Mali: Crise Aprofunda-se Após Assassinato do Ministro da Defesa
O ataque a Sadio Camara destaca a crescente violência no Mali, onde a luta contra rebeldes e jihadistas se intensifica sob a junta militar.

No último domingo, as autoridades do Mali trouxeram à tona uma notícia trágica: o ministro da Defesa, general Sadio Camara, perdeu a vida durante um ataque devastador realizado por jihadistas e rebeldes no dia anterior. Este incidente se insere em um contexto mais amplo de violência que assola o país, que, sob a gestão de uma junta militar, enfrenta há tempos a ameaça de militantes ligados à Al-Qaeda e ao grupo Estado Islâmico, além de uma revolta separatista no norte.
Em uma publicação na página oficial do ministério da Defesa, o governo do Mali confirmou a morte de Camara, expressando suas condolências à família enlutada. A televisão estatal também noticiou o falecimento, com um pronunciamento do porta-voz, general Issa Ousmane Coulibaly.
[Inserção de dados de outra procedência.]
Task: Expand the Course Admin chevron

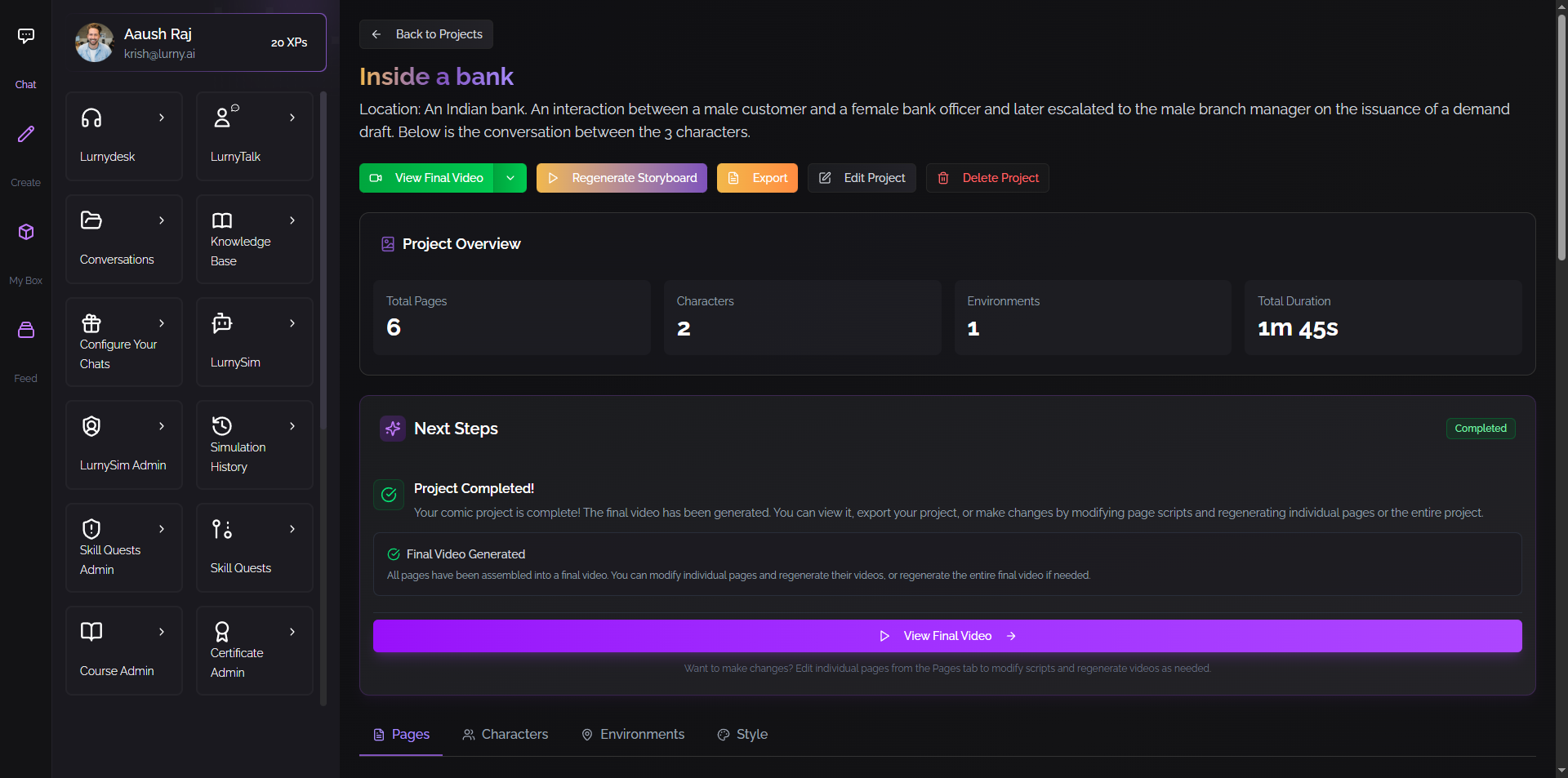Action: tap(162, 632)
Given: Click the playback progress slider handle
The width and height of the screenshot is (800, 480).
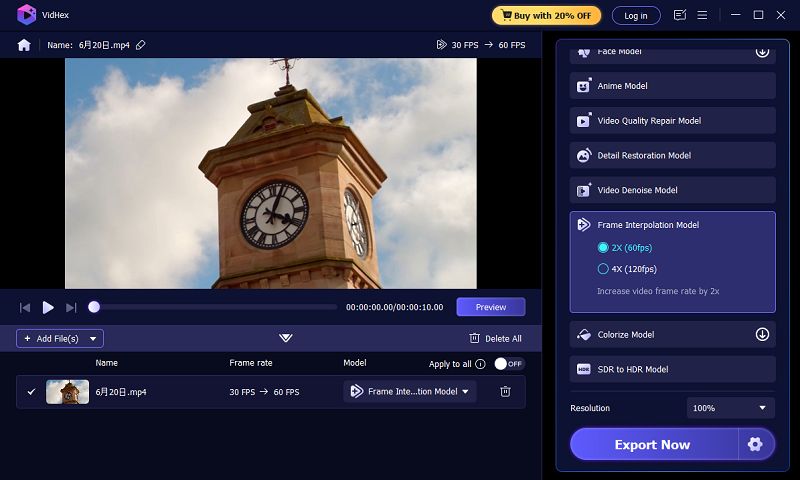Looking at the screenshot, I should click(94, 307).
Segundo um comunicado governamental, a residência do general foi atacada por um bombista suicida e outros agressores no sábado. "O general Camara engajou-se em uma intensa troca de tiros com os atacantes, conseguindo neutralizar alguns deles. No entanto, durante o confronto, ele foi ferido e levado ao hospital, onde, lamentavelmente, não sobreviveu aos ferimentos", detalhou a nota.
Esse evento trágico ocorreu no mesmo dia em que o Mali sofreu um dos maiores ataques coordenados contra suas forças armadas, atingindo a capital, Bamako, e diversas outras cidades e vilas. Esse assalto desafiou também a presença militar da Rússia, que atua como parceira de segurança no país. Coulibaly informou que entre os 16 feridos estavam tanto civis quanto militares, e vários militantes foram mortos durante os confrontos.
No domingo, o governo anunciou que os ataques pareciam ter chegado ao fim, mas várias questões permanecem sem resposta. Um porta-voz da Frente de Libertação de Azawad (FLA), composta por tuaregues separatistas, afirmou que as tropas do Corpo Africano da Rússia e os militares do Mali haviam se retirado da cidade de Kidal após um acordo para uma saída pacífica. "Kidal é declarada livre", disse Mohamed El Maouloud Ramadan, porta-voz da FLA. Em uma declaração veiculada na televisão estatal na noite de domingo, o general Oumar Diarra, chefe das forças armadas, confirmou que o exército do Mali havia deixado a cidade e que suas forças estavam se reposicionando em Anefis, situada a cerca de 100 quilômetros ao sul de Kidal.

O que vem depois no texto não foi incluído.